Алексий отрицательно качнул головой.
– Тогда кто?!
– Кто их знает...
– Алексий подчеркнуто равнодушно пожал плечами, они все ребятишки вострые, шустрые... Может, Федька Свибл... вечно что-нибудь придумывает. А может, хвастаться кто начал, что, мол, сам башню построю, а Митя смекнул...
– Ты, святой отец, сам-то веришь в то, что молвишь?
– Василий Василич попытался заглянуть митрополиту в глаза и не смог.
– Нам ли с тобой Митю не знать?

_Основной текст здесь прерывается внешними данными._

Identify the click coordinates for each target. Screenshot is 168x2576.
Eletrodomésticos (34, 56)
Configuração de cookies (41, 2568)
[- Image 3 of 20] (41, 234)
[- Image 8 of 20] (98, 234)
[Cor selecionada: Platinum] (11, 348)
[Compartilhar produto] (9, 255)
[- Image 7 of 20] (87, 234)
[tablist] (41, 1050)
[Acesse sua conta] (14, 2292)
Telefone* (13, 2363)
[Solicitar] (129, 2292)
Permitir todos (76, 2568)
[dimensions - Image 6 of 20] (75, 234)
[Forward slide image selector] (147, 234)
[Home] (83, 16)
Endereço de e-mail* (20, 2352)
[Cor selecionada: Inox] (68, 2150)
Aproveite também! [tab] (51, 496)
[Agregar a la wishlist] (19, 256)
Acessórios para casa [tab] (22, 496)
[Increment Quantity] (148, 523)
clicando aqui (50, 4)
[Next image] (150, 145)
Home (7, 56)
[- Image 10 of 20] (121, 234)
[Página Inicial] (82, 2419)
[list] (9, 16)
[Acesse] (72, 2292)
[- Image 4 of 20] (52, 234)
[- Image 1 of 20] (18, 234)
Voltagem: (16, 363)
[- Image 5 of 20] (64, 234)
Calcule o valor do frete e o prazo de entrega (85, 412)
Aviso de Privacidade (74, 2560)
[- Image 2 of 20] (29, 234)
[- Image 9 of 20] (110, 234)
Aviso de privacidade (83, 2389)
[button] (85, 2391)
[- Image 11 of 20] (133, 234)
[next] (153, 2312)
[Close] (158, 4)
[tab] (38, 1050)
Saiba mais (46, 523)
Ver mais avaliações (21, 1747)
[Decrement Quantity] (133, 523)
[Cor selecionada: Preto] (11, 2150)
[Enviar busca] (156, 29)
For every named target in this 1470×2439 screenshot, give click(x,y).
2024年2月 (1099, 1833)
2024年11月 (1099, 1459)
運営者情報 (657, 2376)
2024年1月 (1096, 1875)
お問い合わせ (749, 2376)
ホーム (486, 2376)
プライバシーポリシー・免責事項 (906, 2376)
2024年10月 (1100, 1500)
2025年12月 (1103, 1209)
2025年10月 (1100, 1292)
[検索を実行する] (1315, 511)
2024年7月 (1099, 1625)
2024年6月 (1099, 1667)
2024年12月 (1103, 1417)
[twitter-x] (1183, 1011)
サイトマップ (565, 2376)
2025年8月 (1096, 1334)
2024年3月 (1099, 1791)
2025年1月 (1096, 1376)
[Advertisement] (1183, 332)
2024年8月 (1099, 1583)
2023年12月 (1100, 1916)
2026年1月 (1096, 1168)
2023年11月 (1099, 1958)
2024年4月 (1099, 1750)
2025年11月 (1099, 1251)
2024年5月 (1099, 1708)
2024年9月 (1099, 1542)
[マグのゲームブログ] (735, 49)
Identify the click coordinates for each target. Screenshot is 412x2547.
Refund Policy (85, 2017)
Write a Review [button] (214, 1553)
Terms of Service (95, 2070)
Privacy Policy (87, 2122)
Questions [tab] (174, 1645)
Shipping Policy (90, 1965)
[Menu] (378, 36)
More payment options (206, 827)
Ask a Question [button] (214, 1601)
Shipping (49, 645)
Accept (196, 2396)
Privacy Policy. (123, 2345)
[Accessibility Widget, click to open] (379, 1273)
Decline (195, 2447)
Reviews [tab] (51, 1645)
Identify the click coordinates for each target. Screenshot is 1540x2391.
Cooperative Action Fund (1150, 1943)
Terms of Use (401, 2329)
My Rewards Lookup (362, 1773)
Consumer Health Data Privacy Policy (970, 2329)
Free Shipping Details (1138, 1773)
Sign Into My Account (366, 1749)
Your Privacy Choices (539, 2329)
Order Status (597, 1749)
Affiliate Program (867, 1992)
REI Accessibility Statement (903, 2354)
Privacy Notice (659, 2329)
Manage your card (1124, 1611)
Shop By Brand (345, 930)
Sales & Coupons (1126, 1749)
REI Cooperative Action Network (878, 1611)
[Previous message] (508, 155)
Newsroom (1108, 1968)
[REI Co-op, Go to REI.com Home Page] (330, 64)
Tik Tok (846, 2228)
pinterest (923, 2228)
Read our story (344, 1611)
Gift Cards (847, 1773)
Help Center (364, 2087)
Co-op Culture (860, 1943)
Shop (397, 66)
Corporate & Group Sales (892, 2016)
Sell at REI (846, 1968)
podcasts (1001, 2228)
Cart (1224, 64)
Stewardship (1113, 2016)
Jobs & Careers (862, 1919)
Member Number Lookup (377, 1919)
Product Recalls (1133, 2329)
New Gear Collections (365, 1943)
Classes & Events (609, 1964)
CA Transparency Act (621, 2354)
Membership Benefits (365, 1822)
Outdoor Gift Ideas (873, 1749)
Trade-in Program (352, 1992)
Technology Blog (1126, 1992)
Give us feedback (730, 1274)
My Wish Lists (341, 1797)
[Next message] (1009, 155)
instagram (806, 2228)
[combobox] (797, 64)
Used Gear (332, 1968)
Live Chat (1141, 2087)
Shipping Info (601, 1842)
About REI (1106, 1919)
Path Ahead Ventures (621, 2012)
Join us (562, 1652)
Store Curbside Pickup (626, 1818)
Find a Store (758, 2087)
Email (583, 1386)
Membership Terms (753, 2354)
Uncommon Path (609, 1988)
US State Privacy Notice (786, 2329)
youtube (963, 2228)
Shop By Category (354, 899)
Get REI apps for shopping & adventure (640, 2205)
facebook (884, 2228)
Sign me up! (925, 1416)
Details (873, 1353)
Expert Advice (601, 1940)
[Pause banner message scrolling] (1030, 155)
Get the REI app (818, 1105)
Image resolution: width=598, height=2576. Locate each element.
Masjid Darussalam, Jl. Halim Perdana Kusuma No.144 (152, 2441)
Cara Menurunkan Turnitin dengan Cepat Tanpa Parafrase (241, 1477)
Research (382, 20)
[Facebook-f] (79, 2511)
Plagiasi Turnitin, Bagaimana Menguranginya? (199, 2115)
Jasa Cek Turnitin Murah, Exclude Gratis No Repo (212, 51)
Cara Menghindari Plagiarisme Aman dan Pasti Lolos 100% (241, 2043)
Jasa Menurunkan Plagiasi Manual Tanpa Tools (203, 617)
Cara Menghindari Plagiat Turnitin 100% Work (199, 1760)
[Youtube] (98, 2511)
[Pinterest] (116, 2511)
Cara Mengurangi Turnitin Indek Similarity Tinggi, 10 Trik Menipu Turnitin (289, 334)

А не этот ли вот, что из Литвы приперся и сразу одесную князя сел, нашептал ему? И наслышан я, и увидел уже, как Митя к нему прилип.
– Если б такое князю почаще нашептывали, я бы только радовался. Сколько пользы Москве! И ты, боярин, - Алексий приналег на слово "боярин", - не ревнуй. Он князь и Мите нашему зять, и не сам он сел, а посадили его. По чину и по званию, по обычаям дедовским.
– Понимаю, не маленький. И обычаи дедовские помню, и порядки знаю. А сказал это, чтобы твое мнение узнать. Не подумал ли ты о том, мудрейший отец наш, что если мои догадки верны и князь с радостью прислушался к новому голосу, не перестанет ли он в результате слушать голоса старых своих бояр, как это уже случилось сегодня? Больше того: не перестанет ли он слушать и самого митрополита? Что тогда?
– Тогда... катастрофа, - очень тихо, но твердо, с нажимом, с решимостью не допустить проговорил Алексий. И Василий Василич - куда девались его сдержанность и невозмутимость - приоткрыл рот и струсил, уразумев ход мыслей и настроение митрополита.
* * *
Скажи мне, кудесник, любимец богов,
Что сбудется в жизни со мною?
А. С. Пушкин.
"Служба информации", немедленно начавшая формироваться стараниями княгини Любы на следующий же день после ее возвращения из Коломны, выдала первый результат уже через месяц. Информация была обескураживающей, хотя в достоверности можно было почти не сомневаться, так как исходила она из ближайшего окружения митрополита: князя Волынского прочили в помощь тестю великокняжескому, воеводой в Нижний Новгород.
Дмитрий, когда услышал об этом от Любани, не только не поверил, но даже рассердился:
– Ань, ты хоть сама-то подумала над тем, что говоришь?! Причем тут Нижний?! Зачем? Каким боком?!
Любаня обиделась:
– Мить, зачем мне над этим думать? Ты мне что наказал? Узнавать! Я и узнаю. А думать должен ты. У тебя отношения с митрополитом, у тебя отношения с князем, у тебя куча других завязок, планов, задумок, о которых я могу и не подозревать. Так зачем мне, половину обстоятельств не зная, думать? Я узнала, а ты теперь думай.
Дмитрий, сраженный неотразимой логикой ее слов, растерянно замолчал и только какое-то время спустя, словно оправдываясь (или действительно оправдываясь?), сказал:
– Мне ведь действовать, решения принимать придется. К Дмитрию обращаться. А вдруг неправда это?!
– Не знаю, Митя, сам решай. О таких вестях разве наверняка скажешь? Только идет это от личного дьяка митрополита, Фрола. Будто слышал разговор митрополита с тысяцким.
– Вот как?!
– А что, это тебе что-то говорит?
– Пожалуй. Пожалуй, потому что... И тот и другой боятся, что я князя увлеку не туда. Ну что ж...
Любаня кинулась к мужу, обняла, ткнулась носом в шею ниже уха:
– Ой, Мить! Неужели такие-то люди - и против тебя?! Сразу! Неужели все как в Литве повторится?
– Не бойся, маленькая,- Дмитрий погладил жену по голове, - если даже они против, как в Литве не повторится.
– Думаешь? А почему?
– Потому что сам князь - за. И пока он жив и здоров - тьфу! тьфу! тьфу!
– нас с тобой здесь не обидят. Так что молись о здравии брата.